Orphaned entries in categorylinks
Open, MediumPublic


On plwiki there are some orphaned entries in table categorylinks. Category is empty and these pages are not in this category anymore. Probably it is releated with page moving, redirects, tagging redirects for deletion, moving over redirects.

Event Timeline

Wargo created this task.May 23 2019, 8:40 AM
Restricted Application added a subscriber: Aklapper. · View Herald TranscriptMay 23 2019, 8:40 AM
Marostegui edited projects, added MediaWiki-General; removed DBA.May 23 2019, 8:45 AM
Marostegui added a subscriber: Marostegui.

So I can confirm this has the same results in production, so consistency across labs and production is the same, which was my initial concern.
Not sure what is the fix for this, but I am not sure we DBAs can act on it, as it seems more wiki related.

Can you give more details on what needs to be done?

Wargo added a comment.May 23 2019, 8:56 AM

Can you give more details on what needs to be done?

Entries about these pages (linked in categorylinks) should not exists because these pages were removed from this category. So MediaWiki code for categorylinks update not always working after decategorisation.

Thanks, let's tag Wikimedia-Rdbms to see if the Platform Engineering can check it out

This might be caused by T221980. It seems that in general, neither categorylinks table rows nor recentchanges entries are correctly deleted when a page is deleted to make way for a move from another title.

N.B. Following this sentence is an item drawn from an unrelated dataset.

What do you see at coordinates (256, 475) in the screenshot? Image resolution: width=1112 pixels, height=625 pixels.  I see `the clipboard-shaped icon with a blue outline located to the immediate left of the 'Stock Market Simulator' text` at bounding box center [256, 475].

JJMC89 added a subscriber: JJMC89.Jul 12 2019, 3:58 AM
Krinkle added a subscriber: Krinkle.

Adding CPT for awareness. Assuming this is still true, then the answer to my question at T221795 is likely "Yes, we still need the recount/doubting logic". In which case that might be something we can fix "once and for all" - which might be easier now with the new RevisionStore, DerivedPageDataUpdater abstractions etc.

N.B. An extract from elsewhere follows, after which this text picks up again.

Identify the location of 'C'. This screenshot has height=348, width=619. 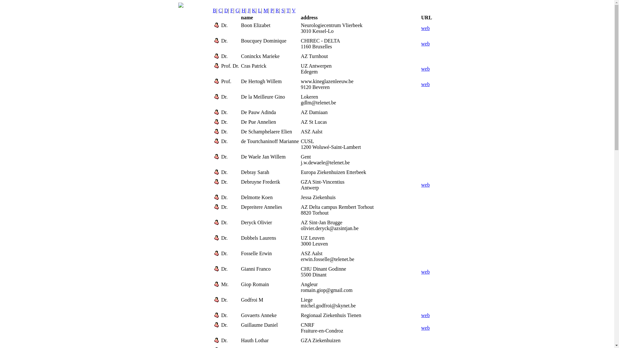
(220, 10).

WDoranWMF triaged this task as Medium priority.Aug 6 2019, 6:34 PM

Is this visible in the "Categories" area of the page view? Is there any other user visibility?

Data corruption is bad, but data corruption that users can see is very bad.

The list of categories associated with a page, I believe, comes from ParserOutput through ParserCache.

The category links table is intended to contain all such associations from all existent pages the last time those pages were re-parsed after an edit (or recursive template update).

This table is used in various user-facing ways, such as:

  • List of pages that are in this category, as shown on Category: pages.
  • Special:RandomInCategory
  • Special:RecentChangesLinked
  • Aggregate information based on category membership, such as Special:Unusedcategories, Special:Wantedcategories.

Any of these might wrongly include or exclude a category, or page in that category, if link table entries are corrupt or outdated – e.g. due to failed links update or due to a to-be-discovered bug in the way this data is synced from Parser to the link tables.

Yann added a subscriber: Yann.Sep 8 2019, 5:07 PM

Wrong count right now on : 81 more than real count.

AMooney changed the task status from Open to Stalled.Mar 12 2020, 1:21 PM
Krinkle removed a subscriber: Krinkle.Apr 16 2020, 8:13 PM
Aklapper changed the task status from Stalled to Open.Oct 19 2020, 4:32 PM

The previous comments don't explain who or what (task?) exactly this task is stalled on ("If a report is waiting for further input (e.g. from its reporter or a third party) and can currently not be acted on"). Hence resetting task status.

(Smallprint, as general orientation for task management: If you wanted to express that nobody is currently working on this task, then the assignee should be removed and/or priority could be lowered instead. If work on this task is blocked by another task, then that other task should be added via Edit Related Tasks...Edit Subtasks. If this task is stalled on an upstream project, then the Upstream tag should be added. If this task requires info from the task reporter, then there should be instructions which info is needed. If this task needs retesting, then the TestMe tag should be added. If this task is either out of scope and nobody should ever work on this, or nobody else managed to reproduce the problem described in this task, then this task should have the "Declined" status. If the task is valid but should not appear on some team's workboard, then the team project tag should be removed while the task has another active project tag.)